Wednesday, May 7, 2008

Artist Studios - 5

I visited the Christchurch studio of leading New Zealand contemporary artist and prominent sculptor, Bing Dawe yesterday. It’s always a delight to see his multiple works in various stages of development – from wall sketches, plans and drawings through to finished works and parts thereof. I fell in love with this fat Canada goose, which is half of a two-part sculpture called “Make Way,” which is concerned with the clearing of South Island land for dairy farms. The Canada goose was introduced to New Zealand in the 1920s and has flourished to the point of becoming a pest. They now compete for pasture. Throughout his 30 year-plus career, Bing’s work has reflected his political and environmental concerns and flora and fauna have been consistent among his themes and inspirations.
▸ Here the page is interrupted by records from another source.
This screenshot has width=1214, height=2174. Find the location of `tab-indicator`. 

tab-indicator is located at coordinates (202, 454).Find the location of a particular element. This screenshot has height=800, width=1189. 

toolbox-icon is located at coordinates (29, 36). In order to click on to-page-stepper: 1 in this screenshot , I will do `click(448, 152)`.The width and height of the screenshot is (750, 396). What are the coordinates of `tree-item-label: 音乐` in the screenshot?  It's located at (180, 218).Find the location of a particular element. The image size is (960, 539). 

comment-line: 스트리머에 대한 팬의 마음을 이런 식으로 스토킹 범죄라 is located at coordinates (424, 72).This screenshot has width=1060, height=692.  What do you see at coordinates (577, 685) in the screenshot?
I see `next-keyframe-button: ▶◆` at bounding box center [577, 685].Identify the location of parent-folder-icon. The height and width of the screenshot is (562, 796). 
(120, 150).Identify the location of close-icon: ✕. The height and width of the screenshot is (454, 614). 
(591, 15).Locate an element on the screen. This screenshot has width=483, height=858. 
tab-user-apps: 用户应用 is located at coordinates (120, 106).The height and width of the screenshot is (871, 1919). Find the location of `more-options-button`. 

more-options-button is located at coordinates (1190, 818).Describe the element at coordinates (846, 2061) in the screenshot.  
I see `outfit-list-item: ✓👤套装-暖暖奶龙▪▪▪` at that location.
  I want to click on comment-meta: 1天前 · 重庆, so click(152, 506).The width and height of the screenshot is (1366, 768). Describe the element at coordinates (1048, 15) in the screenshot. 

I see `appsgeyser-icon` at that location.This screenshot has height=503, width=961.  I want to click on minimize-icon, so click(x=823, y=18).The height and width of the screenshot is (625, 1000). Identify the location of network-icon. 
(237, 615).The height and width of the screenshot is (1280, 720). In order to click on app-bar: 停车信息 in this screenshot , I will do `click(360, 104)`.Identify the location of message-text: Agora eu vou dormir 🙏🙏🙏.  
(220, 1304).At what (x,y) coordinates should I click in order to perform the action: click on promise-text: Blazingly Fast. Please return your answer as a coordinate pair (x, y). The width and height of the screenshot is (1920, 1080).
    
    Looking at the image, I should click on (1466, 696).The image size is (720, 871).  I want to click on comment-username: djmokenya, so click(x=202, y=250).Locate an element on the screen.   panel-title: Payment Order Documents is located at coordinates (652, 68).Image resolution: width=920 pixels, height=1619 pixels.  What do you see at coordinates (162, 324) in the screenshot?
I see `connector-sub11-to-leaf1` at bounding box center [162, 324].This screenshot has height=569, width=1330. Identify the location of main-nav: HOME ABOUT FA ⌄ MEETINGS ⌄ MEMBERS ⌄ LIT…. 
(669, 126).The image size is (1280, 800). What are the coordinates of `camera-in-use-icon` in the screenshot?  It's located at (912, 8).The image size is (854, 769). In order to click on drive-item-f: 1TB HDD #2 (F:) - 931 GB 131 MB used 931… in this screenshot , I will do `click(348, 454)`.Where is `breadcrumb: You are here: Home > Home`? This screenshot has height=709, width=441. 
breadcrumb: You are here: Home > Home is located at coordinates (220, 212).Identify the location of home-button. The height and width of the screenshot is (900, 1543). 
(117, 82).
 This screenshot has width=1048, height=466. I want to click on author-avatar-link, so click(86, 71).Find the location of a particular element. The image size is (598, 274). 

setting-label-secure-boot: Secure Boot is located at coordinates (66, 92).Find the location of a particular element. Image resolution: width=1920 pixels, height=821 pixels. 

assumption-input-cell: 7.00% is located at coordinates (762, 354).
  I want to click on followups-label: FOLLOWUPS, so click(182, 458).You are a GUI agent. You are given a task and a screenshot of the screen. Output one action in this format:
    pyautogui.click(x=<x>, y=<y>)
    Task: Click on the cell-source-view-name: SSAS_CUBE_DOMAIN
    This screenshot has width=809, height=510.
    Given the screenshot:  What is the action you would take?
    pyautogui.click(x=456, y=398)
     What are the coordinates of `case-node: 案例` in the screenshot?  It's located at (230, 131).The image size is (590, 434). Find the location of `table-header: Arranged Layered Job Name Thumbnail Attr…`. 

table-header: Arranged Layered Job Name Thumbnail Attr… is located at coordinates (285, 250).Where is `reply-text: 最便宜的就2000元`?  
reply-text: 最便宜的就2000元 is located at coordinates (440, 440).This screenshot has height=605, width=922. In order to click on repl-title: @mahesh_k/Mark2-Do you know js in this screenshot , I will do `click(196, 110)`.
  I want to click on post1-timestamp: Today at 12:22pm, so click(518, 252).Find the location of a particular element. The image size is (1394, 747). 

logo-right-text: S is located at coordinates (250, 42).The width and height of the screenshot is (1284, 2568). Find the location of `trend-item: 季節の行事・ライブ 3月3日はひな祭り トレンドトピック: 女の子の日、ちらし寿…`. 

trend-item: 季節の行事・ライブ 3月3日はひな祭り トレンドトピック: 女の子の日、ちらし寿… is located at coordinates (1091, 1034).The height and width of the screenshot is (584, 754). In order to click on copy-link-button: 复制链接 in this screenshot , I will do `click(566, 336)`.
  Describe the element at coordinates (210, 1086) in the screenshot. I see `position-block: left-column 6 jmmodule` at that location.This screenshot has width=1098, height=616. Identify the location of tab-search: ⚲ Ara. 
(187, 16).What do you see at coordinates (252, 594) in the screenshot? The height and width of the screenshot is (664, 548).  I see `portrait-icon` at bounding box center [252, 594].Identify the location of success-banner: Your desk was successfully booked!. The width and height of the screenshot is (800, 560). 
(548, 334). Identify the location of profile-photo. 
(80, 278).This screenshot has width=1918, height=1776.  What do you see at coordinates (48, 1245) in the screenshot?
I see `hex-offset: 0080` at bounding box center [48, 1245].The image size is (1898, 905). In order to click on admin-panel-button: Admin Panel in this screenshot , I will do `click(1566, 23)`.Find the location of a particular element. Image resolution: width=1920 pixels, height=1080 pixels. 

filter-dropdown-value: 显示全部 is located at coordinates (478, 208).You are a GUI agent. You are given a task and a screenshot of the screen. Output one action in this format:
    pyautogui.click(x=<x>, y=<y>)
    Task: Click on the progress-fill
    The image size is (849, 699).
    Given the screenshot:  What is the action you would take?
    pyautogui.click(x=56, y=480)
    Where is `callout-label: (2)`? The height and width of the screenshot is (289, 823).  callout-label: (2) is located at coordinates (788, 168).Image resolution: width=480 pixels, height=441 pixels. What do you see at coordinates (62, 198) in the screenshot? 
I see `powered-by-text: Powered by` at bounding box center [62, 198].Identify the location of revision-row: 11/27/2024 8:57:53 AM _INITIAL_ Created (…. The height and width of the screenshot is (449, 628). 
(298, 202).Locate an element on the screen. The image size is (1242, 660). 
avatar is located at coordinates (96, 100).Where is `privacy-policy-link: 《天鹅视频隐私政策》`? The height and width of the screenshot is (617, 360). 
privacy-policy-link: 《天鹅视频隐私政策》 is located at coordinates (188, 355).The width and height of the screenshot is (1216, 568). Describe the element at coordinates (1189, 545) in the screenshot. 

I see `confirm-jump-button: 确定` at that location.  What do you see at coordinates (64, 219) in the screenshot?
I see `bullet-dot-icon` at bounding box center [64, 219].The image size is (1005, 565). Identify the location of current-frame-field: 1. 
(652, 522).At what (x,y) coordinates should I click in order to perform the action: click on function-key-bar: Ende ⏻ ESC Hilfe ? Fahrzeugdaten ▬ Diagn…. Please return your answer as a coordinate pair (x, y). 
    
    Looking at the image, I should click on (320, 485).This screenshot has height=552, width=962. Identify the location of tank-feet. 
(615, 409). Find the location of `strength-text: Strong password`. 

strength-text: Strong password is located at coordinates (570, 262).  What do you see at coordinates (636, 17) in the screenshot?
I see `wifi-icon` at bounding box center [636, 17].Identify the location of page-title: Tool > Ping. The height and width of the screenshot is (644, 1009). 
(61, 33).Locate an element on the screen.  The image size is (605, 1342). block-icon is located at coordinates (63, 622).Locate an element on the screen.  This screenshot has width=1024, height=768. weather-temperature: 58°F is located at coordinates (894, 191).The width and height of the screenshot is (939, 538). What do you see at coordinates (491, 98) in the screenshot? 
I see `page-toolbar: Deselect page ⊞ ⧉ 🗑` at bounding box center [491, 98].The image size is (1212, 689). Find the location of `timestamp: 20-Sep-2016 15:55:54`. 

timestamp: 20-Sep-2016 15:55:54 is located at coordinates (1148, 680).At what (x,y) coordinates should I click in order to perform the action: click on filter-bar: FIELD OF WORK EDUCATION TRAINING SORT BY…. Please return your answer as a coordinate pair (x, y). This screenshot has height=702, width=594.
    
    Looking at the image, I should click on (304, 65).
He’s drawn to the underdog – the geese, shags, eels – creatures that are “Never Much Loved” (the title of recent series). Apart from showing a series of drawings called “Divine Rights” in “Artists For Save Our Water” at Christchurch’s Ng Gallery, June 3-30, Bing is just back from installing his latest public commission in Havelock North town centre, in Hawkes Bay. Entitled “From the Draining – Diminishing Returns” it features a series of bronze eels on top of three 1.6 metre hoops.